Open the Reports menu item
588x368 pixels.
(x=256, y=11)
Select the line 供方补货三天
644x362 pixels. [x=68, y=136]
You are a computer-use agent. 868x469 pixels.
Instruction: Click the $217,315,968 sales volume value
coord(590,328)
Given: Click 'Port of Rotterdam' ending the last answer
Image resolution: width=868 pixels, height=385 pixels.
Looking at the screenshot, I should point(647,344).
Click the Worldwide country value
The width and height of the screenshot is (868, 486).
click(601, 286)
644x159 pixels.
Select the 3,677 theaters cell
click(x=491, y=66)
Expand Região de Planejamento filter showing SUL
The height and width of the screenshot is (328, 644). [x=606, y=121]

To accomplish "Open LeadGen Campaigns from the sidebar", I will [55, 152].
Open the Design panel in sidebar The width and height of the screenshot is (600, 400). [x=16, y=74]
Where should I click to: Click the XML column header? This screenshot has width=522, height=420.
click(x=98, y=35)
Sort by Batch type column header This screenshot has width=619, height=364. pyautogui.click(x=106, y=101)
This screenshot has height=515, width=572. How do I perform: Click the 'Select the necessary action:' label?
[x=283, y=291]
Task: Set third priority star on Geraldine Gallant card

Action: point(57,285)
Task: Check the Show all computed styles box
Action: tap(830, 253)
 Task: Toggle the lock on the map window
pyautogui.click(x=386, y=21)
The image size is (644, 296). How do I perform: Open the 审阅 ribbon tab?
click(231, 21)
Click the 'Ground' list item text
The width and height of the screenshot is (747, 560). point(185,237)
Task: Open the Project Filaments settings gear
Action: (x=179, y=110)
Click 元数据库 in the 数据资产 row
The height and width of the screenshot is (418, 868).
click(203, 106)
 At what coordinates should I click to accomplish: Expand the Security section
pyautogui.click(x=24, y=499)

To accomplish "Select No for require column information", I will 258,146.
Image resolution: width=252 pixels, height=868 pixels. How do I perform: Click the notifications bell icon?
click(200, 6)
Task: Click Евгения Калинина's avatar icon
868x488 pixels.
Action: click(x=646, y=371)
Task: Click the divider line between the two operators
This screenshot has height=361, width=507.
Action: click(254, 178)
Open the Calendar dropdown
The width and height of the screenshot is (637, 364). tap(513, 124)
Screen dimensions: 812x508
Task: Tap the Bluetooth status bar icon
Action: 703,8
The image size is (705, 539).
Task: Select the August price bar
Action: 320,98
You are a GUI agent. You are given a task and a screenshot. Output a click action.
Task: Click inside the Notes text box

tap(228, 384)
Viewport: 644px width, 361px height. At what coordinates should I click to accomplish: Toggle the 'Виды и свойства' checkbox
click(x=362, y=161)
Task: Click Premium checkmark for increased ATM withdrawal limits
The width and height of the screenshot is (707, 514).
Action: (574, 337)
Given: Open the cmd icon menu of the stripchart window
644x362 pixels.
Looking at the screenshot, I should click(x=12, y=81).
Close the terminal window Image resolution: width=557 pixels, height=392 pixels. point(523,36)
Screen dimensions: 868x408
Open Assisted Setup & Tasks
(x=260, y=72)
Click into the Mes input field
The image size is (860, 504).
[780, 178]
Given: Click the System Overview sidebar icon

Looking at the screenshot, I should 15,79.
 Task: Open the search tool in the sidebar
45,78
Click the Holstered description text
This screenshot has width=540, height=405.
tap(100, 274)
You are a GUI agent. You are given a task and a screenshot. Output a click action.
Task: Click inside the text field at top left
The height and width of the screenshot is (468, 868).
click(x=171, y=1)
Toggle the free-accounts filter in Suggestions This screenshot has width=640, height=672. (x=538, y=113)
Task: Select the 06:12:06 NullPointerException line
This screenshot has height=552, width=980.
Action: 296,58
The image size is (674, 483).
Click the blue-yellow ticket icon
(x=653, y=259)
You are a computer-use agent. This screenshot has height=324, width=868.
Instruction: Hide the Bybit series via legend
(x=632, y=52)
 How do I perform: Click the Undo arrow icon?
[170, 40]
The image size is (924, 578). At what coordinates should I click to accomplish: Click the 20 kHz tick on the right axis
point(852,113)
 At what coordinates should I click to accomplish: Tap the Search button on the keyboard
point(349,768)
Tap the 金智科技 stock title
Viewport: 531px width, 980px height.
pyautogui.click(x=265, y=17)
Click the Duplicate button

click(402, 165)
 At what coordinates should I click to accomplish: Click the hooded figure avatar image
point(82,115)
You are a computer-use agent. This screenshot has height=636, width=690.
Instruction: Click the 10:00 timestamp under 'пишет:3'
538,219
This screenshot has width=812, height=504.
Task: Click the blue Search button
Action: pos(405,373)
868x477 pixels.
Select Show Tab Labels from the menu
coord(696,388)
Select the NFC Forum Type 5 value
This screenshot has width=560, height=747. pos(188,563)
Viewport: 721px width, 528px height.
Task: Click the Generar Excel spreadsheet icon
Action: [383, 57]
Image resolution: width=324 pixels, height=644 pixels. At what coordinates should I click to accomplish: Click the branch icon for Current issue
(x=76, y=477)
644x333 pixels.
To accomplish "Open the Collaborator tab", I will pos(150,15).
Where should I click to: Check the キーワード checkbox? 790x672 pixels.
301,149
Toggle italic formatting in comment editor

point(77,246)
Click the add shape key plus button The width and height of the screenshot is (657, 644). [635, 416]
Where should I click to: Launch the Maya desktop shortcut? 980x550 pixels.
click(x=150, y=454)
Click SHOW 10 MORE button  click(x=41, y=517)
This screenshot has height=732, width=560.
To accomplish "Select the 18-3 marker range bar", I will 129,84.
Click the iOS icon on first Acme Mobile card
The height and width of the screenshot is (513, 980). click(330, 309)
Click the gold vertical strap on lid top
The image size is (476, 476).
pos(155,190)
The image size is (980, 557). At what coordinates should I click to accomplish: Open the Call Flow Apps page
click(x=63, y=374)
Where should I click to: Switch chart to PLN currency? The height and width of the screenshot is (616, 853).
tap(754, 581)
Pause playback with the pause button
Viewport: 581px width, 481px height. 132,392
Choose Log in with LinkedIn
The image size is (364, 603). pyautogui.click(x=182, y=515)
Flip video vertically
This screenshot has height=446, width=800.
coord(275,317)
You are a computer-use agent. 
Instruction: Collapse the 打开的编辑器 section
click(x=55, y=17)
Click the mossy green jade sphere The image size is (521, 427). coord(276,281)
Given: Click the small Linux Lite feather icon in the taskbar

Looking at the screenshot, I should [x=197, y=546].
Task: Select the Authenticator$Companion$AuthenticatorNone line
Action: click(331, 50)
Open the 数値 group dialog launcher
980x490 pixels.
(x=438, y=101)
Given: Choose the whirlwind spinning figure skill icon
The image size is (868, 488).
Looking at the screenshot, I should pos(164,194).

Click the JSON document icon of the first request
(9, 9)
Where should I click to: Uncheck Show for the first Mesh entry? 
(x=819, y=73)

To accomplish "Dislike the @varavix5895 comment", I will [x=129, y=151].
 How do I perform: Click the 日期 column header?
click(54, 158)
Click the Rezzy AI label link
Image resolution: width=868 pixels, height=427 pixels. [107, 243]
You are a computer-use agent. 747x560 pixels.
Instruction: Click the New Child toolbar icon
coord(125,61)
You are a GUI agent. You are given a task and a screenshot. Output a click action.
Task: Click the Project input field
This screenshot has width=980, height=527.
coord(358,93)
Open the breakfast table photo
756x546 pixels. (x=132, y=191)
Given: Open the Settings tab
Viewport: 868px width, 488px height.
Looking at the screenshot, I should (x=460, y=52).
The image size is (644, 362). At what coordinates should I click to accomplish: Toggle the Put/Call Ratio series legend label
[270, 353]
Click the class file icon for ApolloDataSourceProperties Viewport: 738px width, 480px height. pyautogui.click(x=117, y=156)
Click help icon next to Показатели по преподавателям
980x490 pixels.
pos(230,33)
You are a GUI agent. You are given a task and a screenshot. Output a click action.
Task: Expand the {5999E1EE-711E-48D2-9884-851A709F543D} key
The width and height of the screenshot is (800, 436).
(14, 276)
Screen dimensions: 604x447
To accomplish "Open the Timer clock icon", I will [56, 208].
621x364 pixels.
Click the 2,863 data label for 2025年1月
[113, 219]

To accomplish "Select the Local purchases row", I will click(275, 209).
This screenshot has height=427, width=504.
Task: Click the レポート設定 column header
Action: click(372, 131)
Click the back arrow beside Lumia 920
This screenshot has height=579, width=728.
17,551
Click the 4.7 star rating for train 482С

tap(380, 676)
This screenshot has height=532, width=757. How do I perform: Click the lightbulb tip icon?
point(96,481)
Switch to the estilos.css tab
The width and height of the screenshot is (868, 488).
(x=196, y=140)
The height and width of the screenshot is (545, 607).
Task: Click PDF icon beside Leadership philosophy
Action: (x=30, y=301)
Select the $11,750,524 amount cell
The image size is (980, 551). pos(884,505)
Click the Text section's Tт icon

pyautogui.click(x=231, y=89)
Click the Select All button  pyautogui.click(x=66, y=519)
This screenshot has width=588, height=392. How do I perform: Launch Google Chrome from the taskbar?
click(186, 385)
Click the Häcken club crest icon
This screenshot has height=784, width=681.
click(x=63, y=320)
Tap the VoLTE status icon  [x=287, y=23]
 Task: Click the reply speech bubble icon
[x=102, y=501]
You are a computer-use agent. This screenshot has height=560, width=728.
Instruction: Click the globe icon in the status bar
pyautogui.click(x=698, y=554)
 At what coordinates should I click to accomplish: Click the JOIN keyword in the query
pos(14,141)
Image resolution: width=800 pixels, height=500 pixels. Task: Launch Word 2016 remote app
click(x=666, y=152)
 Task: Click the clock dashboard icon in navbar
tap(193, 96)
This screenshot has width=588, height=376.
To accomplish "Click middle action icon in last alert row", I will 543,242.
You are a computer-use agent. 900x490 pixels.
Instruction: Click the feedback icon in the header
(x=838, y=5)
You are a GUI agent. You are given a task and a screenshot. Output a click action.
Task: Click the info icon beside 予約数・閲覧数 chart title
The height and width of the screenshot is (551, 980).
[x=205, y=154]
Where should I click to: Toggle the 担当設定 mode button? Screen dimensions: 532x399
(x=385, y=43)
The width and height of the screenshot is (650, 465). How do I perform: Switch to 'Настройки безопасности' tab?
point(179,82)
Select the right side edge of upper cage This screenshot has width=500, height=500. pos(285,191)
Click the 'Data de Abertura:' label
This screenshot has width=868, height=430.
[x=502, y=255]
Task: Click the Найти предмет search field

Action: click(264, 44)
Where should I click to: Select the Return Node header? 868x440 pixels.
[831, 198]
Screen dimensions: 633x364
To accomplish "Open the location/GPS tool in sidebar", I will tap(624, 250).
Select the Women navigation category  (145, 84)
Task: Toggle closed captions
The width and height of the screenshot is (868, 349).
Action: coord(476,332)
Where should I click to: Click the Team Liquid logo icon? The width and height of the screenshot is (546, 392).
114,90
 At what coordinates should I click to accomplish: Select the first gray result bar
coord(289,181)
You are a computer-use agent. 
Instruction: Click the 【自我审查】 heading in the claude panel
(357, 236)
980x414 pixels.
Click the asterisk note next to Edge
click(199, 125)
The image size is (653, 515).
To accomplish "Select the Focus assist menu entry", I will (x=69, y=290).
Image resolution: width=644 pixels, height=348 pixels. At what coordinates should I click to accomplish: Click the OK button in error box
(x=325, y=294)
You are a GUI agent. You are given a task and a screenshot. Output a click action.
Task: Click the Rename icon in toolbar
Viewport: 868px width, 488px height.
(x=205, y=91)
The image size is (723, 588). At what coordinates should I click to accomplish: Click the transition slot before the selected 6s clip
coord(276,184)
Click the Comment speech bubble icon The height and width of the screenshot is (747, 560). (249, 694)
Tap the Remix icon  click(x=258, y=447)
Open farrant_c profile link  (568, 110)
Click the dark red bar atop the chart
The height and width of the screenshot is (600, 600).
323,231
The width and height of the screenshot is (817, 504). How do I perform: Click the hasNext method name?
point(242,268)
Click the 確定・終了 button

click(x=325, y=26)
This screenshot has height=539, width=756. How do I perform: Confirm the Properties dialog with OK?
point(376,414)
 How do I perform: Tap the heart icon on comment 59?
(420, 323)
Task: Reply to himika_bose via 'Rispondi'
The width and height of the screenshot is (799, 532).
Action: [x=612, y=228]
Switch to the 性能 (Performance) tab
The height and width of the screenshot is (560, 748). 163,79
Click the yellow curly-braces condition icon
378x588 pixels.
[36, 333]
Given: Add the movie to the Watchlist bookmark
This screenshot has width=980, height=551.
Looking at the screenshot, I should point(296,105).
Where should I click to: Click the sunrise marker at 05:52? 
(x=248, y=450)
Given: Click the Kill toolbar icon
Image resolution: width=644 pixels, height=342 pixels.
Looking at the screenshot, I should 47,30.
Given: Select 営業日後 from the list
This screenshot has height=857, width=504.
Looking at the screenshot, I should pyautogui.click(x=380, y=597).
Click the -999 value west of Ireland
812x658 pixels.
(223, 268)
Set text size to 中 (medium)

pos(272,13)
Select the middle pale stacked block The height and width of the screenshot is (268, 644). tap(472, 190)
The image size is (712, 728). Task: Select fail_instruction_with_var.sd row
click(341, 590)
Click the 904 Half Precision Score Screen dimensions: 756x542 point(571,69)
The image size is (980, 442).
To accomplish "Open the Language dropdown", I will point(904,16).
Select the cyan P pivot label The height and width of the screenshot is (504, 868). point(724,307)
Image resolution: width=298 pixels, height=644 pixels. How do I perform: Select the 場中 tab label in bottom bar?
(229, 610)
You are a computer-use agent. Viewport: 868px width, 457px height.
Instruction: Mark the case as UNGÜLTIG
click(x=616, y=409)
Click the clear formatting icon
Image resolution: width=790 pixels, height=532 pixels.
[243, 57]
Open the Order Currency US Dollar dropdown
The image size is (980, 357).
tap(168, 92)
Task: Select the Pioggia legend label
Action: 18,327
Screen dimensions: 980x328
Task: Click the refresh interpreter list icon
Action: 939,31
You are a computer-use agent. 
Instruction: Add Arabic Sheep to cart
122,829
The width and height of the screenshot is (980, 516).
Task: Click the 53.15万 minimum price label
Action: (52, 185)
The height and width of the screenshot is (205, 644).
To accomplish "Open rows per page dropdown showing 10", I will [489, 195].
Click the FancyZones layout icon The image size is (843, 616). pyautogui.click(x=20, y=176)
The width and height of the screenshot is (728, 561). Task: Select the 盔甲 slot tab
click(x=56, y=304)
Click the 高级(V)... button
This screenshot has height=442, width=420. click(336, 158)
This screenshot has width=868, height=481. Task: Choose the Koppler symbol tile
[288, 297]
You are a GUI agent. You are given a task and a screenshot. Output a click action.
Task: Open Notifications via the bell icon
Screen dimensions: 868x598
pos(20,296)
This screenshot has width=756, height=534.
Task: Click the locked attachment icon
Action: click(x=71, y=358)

- _Assignment_
Return every line above that contains the word "input".

- _Result for this exercise_
Click into the Mes input field
Task: Click the Project input field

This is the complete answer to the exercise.